Turkish police on Tuesday shared footage from a hostage rescue operation in Istanbul after a gang of Pakistani nationals was apprehended. The six suspects have been arrested on charges of abduction of four Nepalese nationals.
The victims were walking in the city’s Taksim Square last week when the suspects approached them and brandished guns, motioning for the victims to come with them. They were taken to a house in city’s Eyüpsultan district where they are tortured for three days.
Police raided the house where they were held, saving the victims and arresting all the suspects. Knives and pistols used in abduction were seized. The victims, visibly shaken by the ordeal, barely moved when the police officers untied the group huddled in a corner of a room.
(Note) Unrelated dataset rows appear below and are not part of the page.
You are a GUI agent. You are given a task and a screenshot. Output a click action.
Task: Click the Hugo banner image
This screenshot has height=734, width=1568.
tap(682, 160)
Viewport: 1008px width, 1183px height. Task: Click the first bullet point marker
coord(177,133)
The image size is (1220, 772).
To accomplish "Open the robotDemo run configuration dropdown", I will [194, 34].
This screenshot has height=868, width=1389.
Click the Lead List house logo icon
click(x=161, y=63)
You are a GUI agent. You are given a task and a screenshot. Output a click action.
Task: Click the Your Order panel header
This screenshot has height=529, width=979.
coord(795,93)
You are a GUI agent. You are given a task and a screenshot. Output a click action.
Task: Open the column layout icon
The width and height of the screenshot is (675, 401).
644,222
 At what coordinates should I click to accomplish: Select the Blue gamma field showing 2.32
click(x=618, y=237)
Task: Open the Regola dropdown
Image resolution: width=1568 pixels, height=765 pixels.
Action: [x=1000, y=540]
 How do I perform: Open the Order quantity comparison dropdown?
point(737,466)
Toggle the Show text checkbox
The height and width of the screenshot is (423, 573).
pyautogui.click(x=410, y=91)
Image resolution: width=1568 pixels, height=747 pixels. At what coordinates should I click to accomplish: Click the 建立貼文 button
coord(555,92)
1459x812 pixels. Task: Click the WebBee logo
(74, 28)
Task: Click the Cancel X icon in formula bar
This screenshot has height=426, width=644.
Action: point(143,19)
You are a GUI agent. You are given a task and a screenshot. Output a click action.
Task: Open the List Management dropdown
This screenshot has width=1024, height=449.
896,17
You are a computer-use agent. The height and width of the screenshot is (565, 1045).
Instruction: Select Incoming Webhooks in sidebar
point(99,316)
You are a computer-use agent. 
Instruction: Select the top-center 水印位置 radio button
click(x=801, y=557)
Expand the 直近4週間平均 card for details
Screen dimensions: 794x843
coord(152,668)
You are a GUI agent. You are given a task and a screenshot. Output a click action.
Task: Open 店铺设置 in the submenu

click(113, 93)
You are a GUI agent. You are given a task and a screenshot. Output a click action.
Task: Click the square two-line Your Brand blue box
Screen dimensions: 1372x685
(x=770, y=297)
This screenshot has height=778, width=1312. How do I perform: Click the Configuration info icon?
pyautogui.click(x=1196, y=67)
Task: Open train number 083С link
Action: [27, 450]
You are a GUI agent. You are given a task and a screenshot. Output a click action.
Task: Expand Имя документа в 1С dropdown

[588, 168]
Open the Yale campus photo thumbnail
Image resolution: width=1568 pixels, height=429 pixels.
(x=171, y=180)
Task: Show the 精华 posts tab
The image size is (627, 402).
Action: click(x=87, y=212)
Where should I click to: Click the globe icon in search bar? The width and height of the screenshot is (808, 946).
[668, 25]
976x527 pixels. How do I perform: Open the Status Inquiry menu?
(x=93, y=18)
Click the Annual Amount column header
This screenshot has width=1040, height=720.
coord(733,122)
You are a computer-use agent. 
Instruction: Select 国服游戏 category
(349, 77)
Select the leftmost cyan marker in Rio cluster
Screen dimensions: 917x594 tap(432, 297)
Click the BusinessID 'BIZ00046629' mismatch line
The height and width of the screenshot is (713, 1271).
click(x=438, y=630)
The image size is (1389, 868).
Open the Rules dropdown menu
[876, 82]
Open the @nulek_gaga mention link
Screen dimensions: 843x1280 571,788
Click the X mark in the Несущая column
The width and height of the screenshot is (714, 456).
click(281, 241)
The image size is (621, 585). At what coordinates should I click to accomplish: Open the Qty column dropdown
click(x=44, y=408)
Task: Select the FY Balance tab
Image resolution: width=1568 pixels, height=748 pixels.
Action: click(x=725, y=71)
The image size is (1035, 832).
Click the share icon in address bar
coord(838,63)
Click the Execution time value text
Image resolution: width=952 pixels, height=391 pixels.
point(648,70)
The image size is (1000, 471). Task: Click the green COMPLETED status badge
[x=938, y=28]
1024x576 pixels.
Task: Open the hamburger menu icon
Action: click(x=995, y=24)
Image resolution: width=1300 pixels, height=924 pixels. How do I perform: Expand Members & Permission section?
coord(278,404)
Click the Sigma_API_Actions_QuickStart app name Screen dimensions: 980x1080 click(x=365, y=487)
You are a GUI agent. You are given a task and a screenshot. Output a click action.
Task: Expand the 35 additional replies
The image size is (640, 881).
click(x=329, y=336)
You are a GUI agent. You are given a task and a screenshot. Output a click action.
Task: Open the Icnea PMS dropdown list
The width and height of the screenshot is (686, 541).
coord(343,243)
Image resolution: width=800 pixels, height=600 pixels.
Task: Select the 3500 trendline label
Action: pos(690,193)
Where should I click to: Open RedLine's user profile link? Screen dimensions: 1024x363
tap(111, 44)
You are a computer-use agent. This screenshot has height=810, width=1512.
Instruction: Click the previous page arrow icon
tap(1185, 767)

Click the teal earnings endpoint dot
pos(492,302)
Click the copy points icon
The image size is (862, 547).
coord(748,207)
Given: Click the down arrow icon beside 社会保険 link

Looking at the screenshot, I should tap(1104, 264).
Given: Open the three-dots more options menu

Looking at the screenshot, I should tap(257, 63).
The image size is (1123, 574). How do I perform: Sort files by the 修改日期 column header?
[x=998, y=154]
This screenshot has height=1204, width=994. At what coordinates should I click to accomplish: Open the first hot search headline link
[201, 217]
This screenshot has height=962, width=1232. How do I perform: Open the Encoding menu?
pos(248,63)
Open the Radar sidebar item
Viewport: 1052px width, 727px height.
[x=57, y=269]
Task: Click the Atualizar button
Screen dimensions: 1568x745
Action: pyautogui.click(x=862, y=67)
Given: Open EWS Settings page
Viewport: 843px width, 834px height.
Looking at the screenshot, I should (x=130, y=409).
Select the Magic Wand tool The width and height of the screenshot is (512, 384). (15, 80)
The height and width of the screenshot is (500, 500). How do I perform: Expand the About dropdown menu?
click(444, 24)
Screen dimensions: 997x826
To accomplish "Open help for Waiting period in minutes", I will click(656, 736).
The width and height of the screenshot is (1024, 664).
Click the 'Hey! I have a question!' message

Police sources said the suspects filmed the torture and sent it to N.C., a friend of the victims and a member of a local Nepalese association based in Istanbul, asking for 10,000 euros ($10,674) in ransom. When N.C. alerted the authorities, the police launched an operation and asked her to arrange a meeting with the kidnappers to pay the ransom. Two Pakistani men, identified as Ali H. And Muhammad S., who arrived to pick up the ransom, were arrested, along with Asma M., a Pakistani woman who acted as the “lookout.” After determining where the victims were being kept, police raided a half-empty house, rounding up the rest of the gang who were holding guns to the hostages' heads as they were captured.
The suspects, aged between 16 and 35, were charged with robbery, abduction, deliberate injury and violation of the firearms law.
Last year, another group of Pakistani criminals were captured when they abducted a compatriot in Istanbul and asked for a 50,000 euro ransom for his release.